Saturday, June 9, 2012

My Fruit Stand {ripe or rotten}

On a usual night, I lay awake in my bed with my mind going 100 miles a minute.  Here goes a typical night..."return library book, make follow up appointment, hmmm.....If I moved the couch to the far wall I could add 2 more chairs, email parent reminder for Spring Fling, put Jax's tennis racket in car, bring gym clothes, hang picture, sweep porch, dry cleaners, what's for dinner, grocery store, Oh, the list goes on and on.  Thank the Lord, for eye cream!! 

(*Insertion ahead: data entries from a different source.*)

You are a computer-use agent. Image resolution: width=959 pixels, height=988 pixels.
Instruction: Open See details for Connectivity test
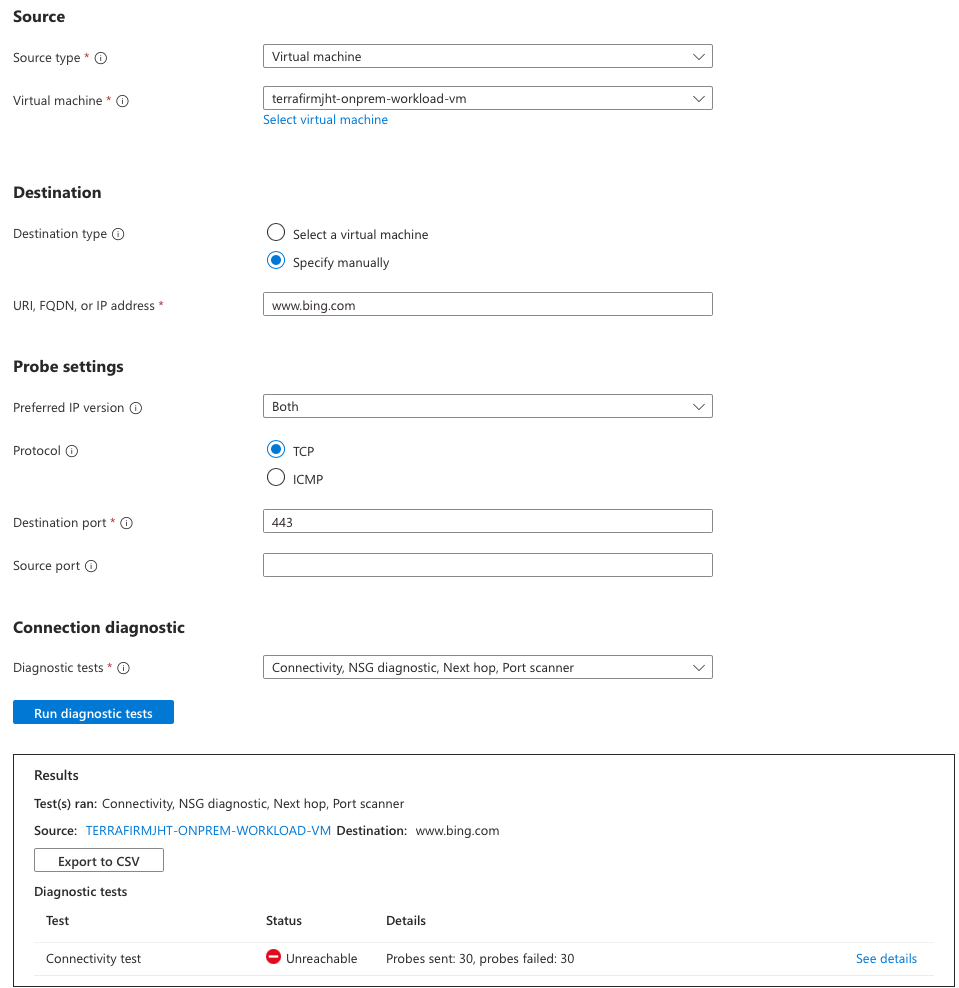tap(886, 958)

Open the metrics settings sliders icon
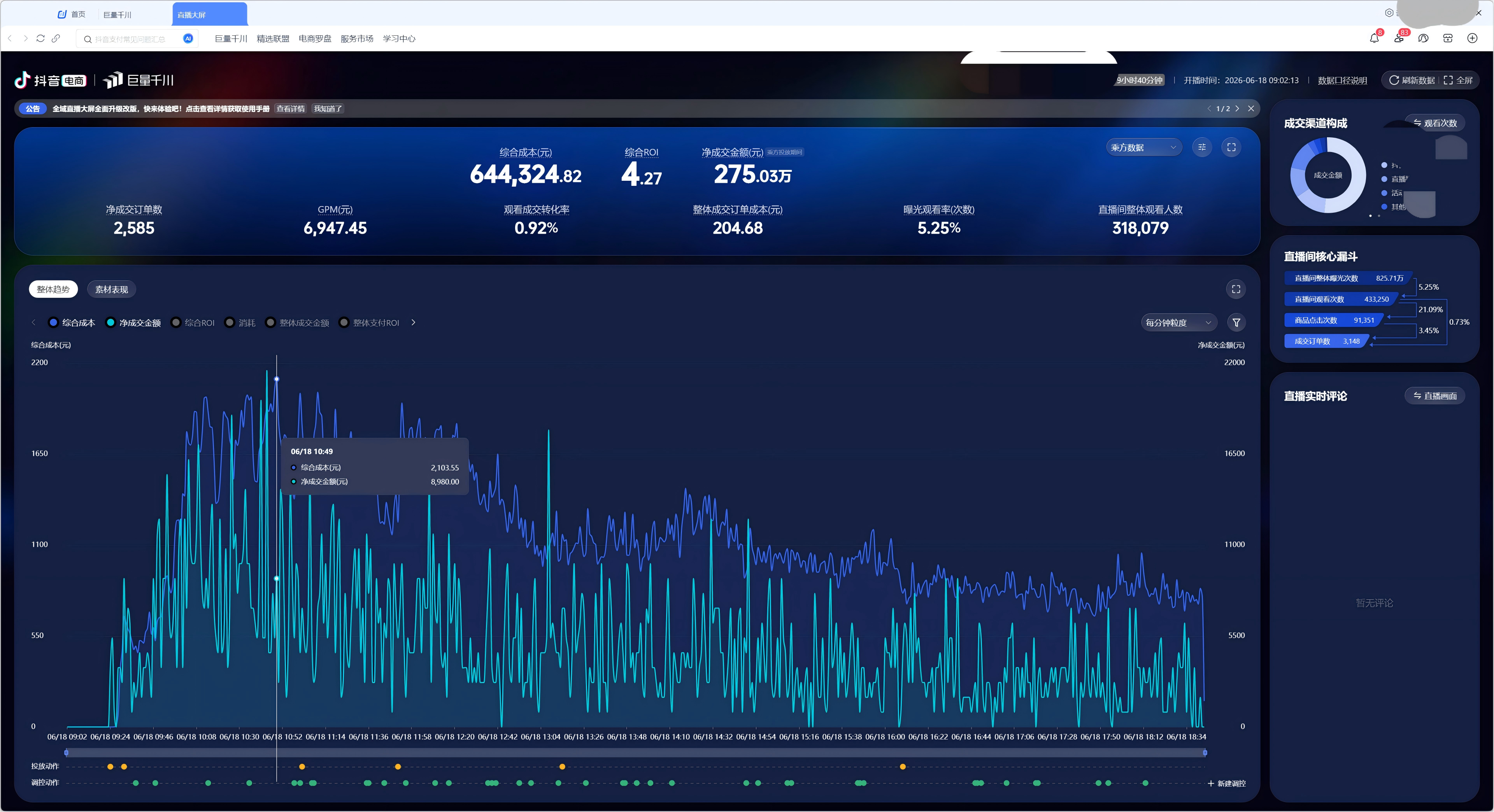click(1202, 147)
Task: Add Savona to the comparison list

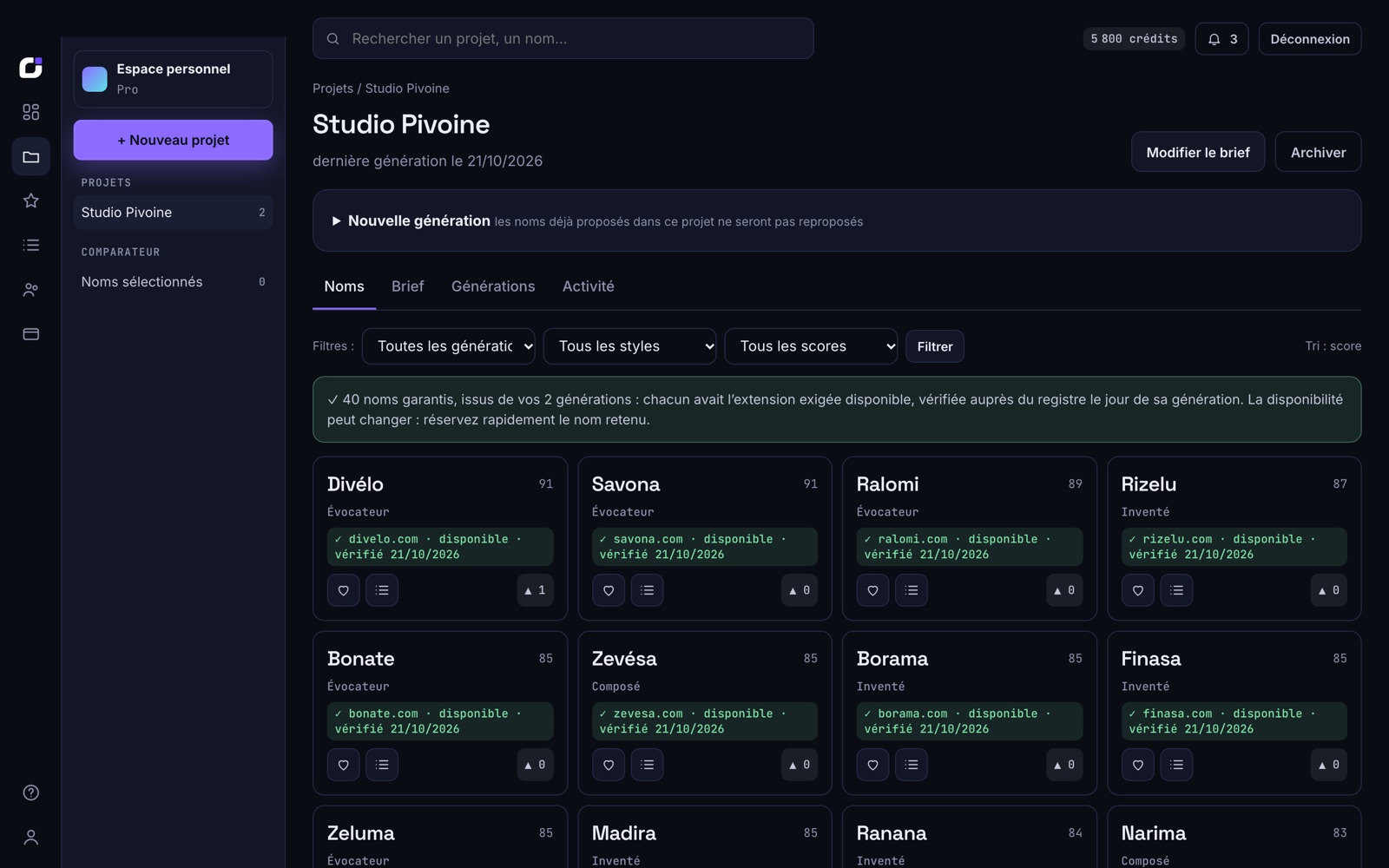Action: click(647, 590)
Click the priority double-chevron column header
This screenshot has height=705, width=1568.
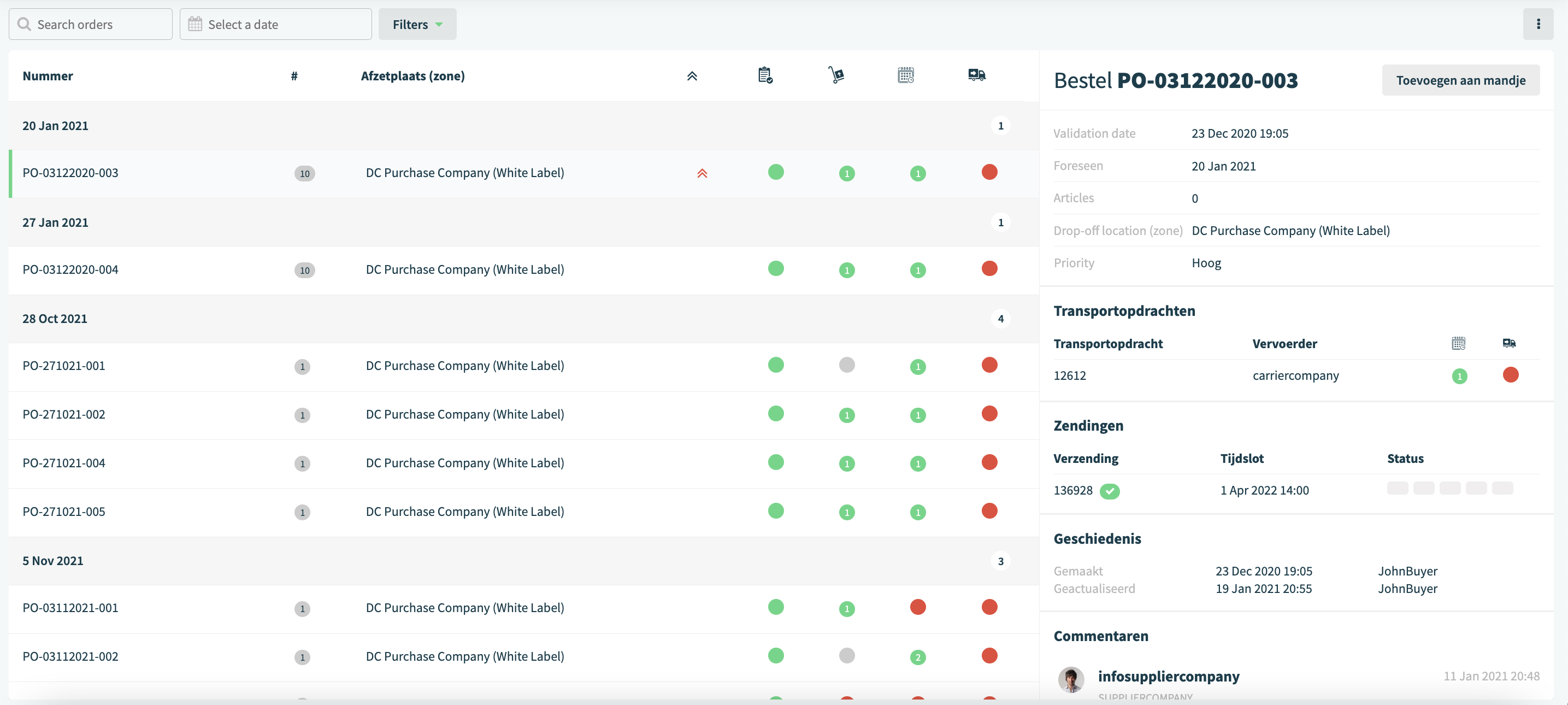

Well last night I was thinking of one word, "follow through".  Okay, maybe two words.  I have been told that I do not follow through well..... At first, I was insulted but then I started analyzing. {Me!!!  Analyze!!!  No!!!!}


I should have replied :)


And finally facing the truth that I suck at "follow through" when it comes to life. I will start something whether it be a change in diet, excercise, daily thankfulness, or some other self-help remedy and I always quit somewhere along the way. It is never a life changing alteration.  Why??  {Are you thinking, "Me too!!"}


Many have heard this but I just think its hilarious and so me!!!!

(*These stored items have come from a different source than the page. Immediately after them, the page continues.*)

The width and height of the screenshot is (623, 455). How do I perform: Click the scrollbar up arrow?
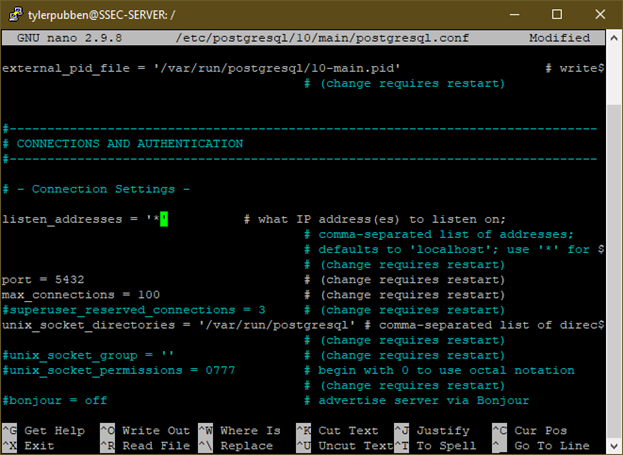[x=614, y=38]
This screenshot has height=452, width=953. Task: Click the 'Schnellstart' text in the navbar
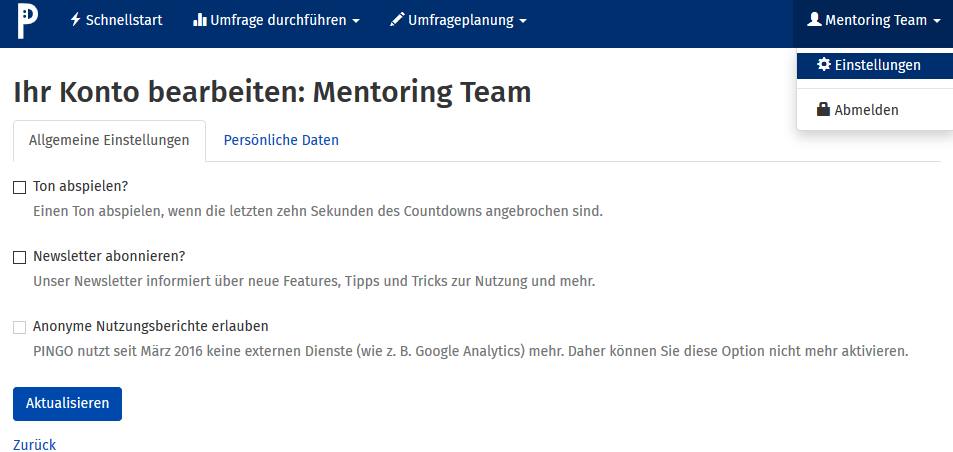(124, 20)
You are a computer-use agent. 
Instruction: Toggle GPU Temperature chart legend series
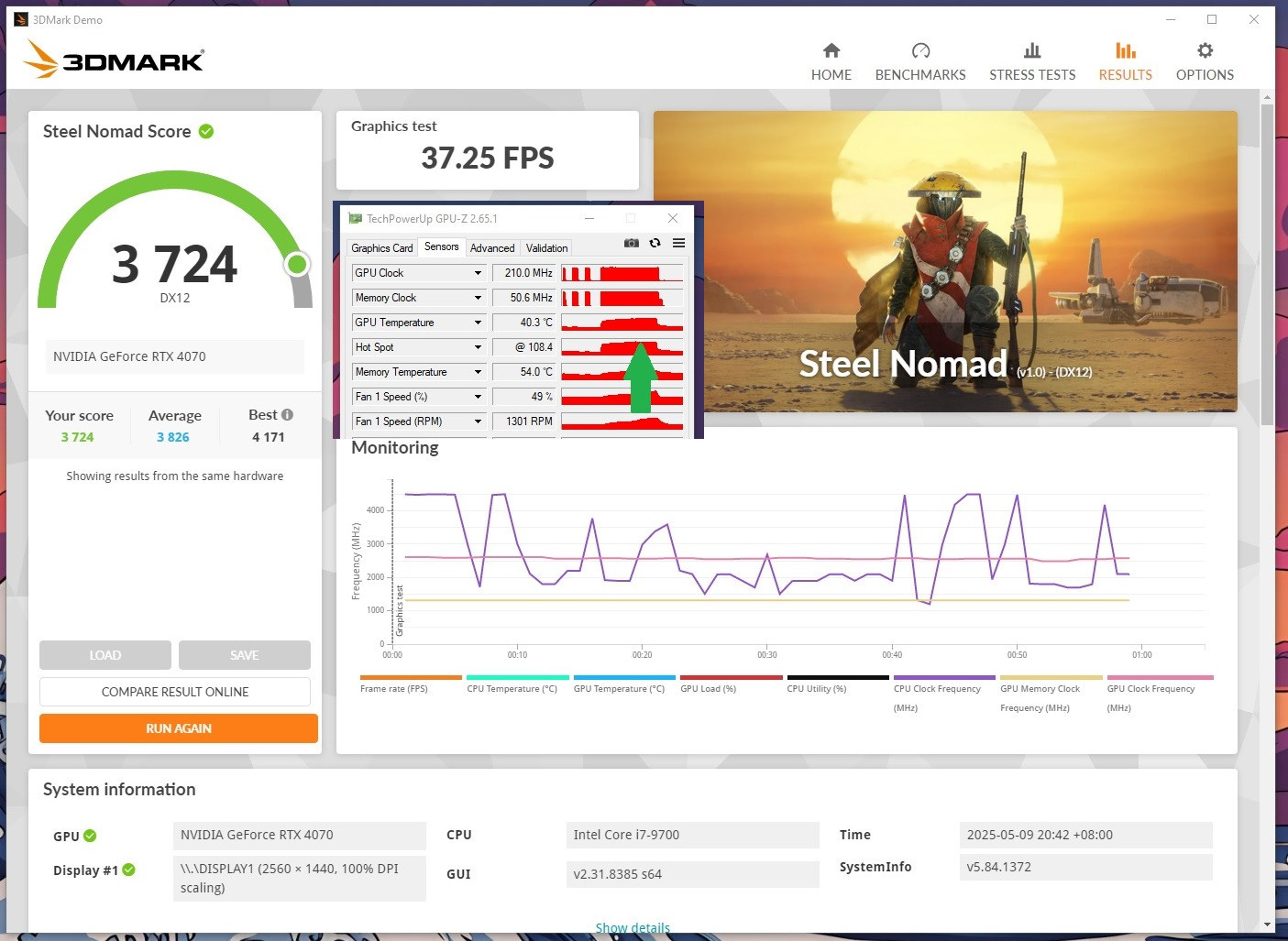point(619,688)
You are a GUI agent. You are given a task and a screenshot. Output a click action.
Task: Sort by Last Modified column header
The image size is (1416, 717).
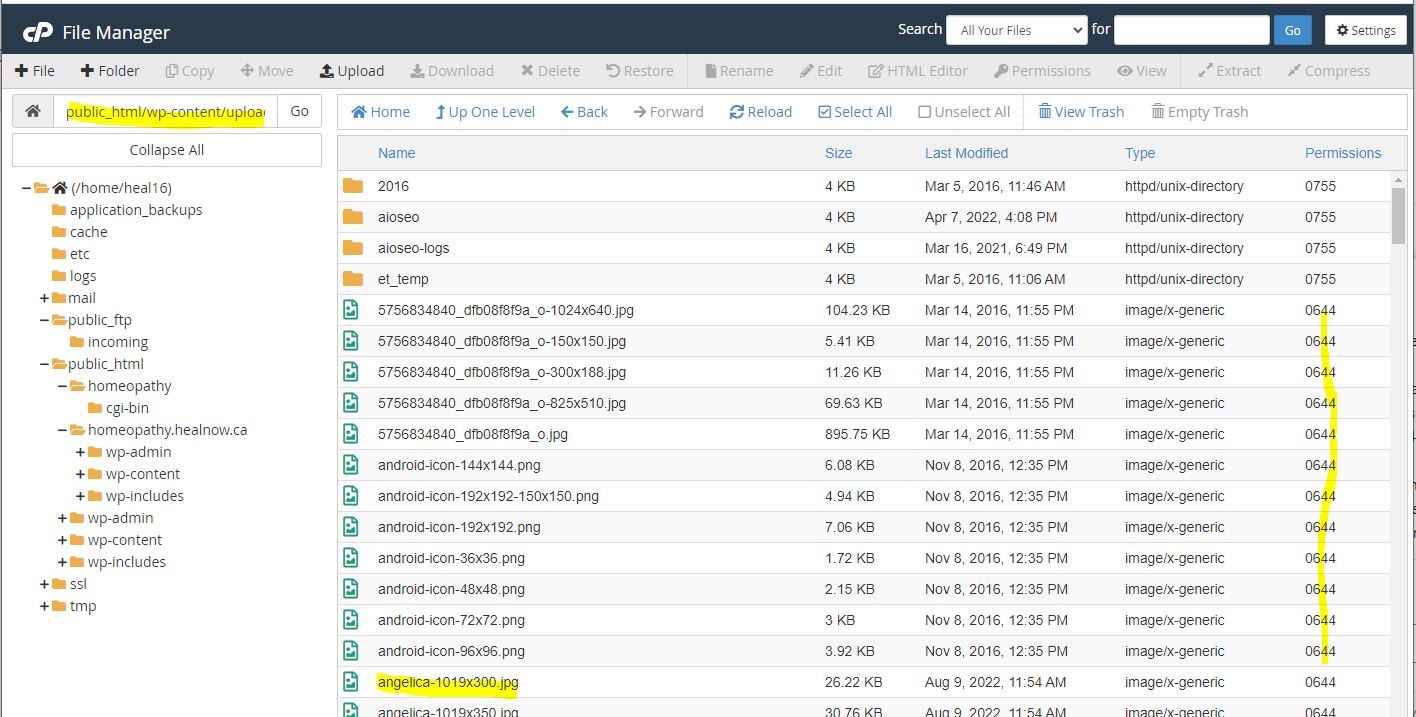click(966, 153)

So then it went from, "I have an objective, to I need plan."  I am on a mission to change my daily thinking to positve, optimistic thoughts so that I may manifest positive relationships and rewarding events into my life. I am sharing because I believe we should receive encouragement and positive reaffirmation daily from family and friends to stay on track.  Otherwise, I will be laying in bed for the rest of my life thinking about my "To Do List" and follow through. 

Then my mind was lead to the scripture I wrote in my kitchen {years ago} but was reminded of it by Jax who made me a beautiful craft with it in Sunday School.......

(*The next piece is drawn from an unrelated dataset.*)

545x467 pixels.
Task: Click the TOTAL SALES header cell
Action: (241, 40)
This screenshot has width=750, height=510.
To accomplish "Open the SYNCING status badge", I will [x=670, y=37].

But the fruit of the spirit is love, joy, peace, 
patience, kindness, goodness, faithfulness, 
gentleness and sefl-control. 
Galatians 5:22



I pondered on this verse for a couple days.  All these are suppose to be in my heart, all the time.  Impossible, I say!!! 


Life gets busy and I have found myself in a place needing inspiration hence, my reasoning for no "follow through".  Whether, theses changes are coming from hormones, sleeplessness and/or all of the-in-between called "life"....I don't know but this is my trip back home, to a place where my "follow through" has a happy ending.  


As I read all these words that are "suppose" to be in my heart.  I can't help but think that I am none of them.  I know that I have many great qualities like the "fruits of the spirit" however, I have some fruits that aren't quit ripe yet and some that need to be thrown away.  All I can say is, I am thankful for seasons, so pruning can take place.